Андрей Тарковский (Филимонов) - страница 324

Чарлз Генри де Брант, представитель Международного института А. Тарковского в Париже, близкий к режиссеру в последние годы:

«Его я видел за два дня до 29 декабря. Это произвело на меня сильное впечатление. Он был под воздействием морфина. Глаза у него были широко раскрыты, и он водил головой, словно следил за видениями своего воображения. Он узнал меня. Но говорить уже не мог. Только улыбнулся…»


В этом последнем году жизни Тарковского, когда болезнь истощила его, ограничила в передвижении, труд кинематографиста был ему не по силам. Внутренняя же работа не прекращалась.

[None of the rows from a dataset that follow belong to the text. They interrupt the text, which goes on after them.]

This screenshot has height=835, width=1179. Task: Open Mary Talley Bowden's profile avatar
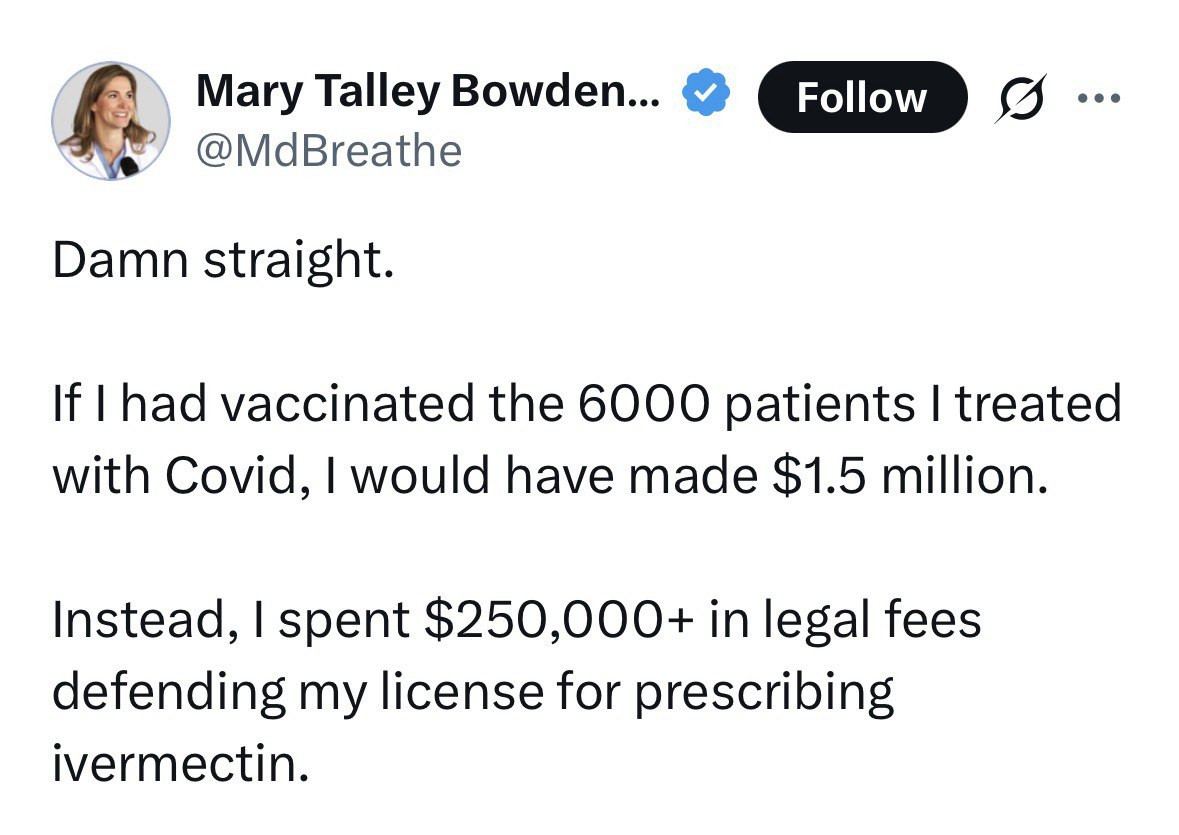tap(111, 121)
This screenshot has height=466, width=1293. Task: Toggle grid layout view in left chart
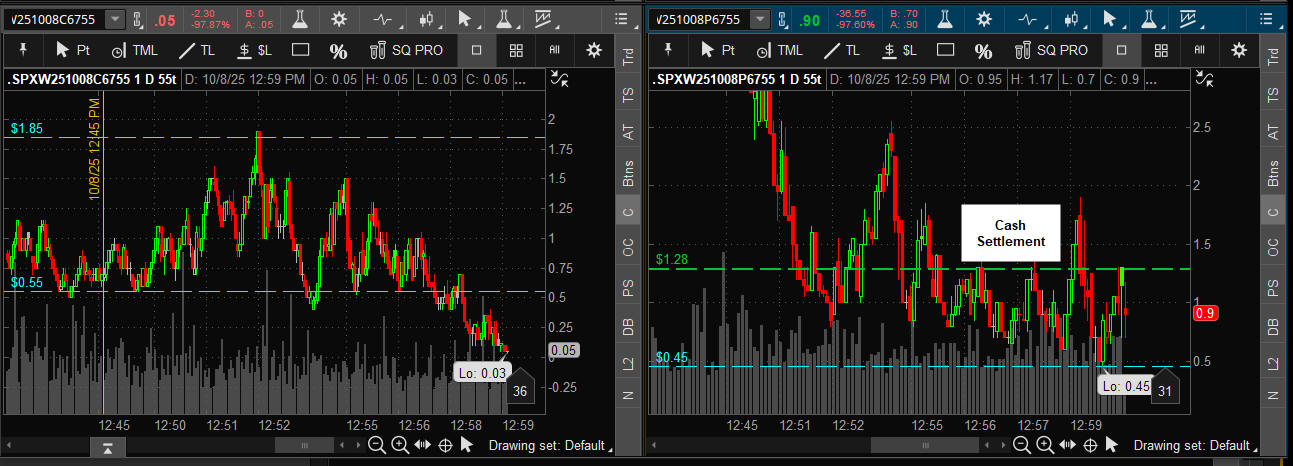point(515,50)
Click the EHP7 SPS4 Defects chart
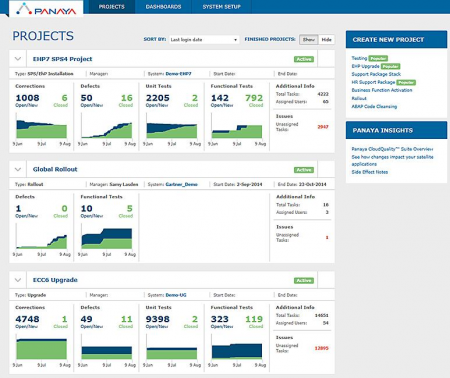 (107, 126)
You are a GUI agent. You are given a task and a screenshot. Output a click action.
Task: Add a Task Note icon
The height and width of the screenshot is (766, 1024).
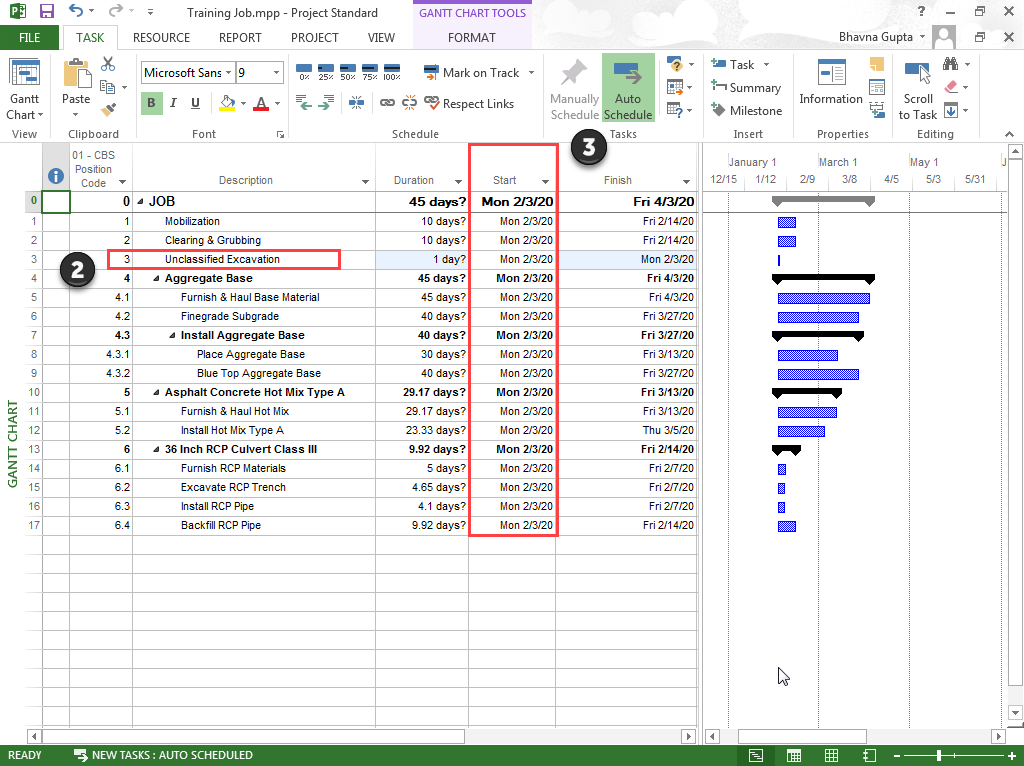tap(875, 66)
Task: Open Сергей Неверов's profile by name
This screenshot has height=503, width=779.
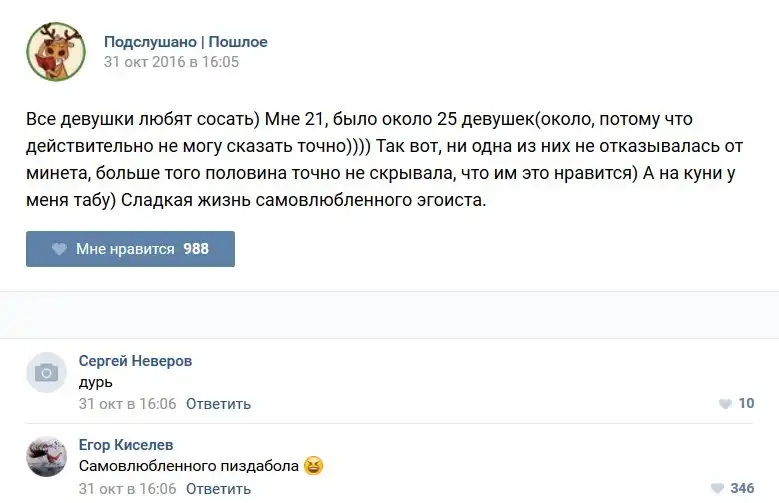Action: tap(135, 361)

Среди его чтения появляется «Искушение святого Антония» Г. Флобера. Вероятно, в связи с замыслом постановки. Произведение ему не нравится — вторично после первоисточников и очень пышно. «С наслаждением» читает П. Флоренского. Выписывает. И, возможно, как реакция на чтение в душе поселяется «великая надежда возможности счастья» подкрепленная апрельским утренним солнцем в окнах больницы. Вот Господь!

Круг замыслов, понятно, сужается. Но они, скорректированные болезнью, становятся чрезвычайно целенаправленными. Прежде всего фильм о святом Антонии. Возникает фактически фрагмент сценарной разработки, запечатлевшей беседу героя с женщиной через реку. Женщина хочет от него ребенка, чтобы заселить землю людьми, рожденными от святых. Он смеется, пытаясь разглядеть лицо говорящей, но не видит — далеко…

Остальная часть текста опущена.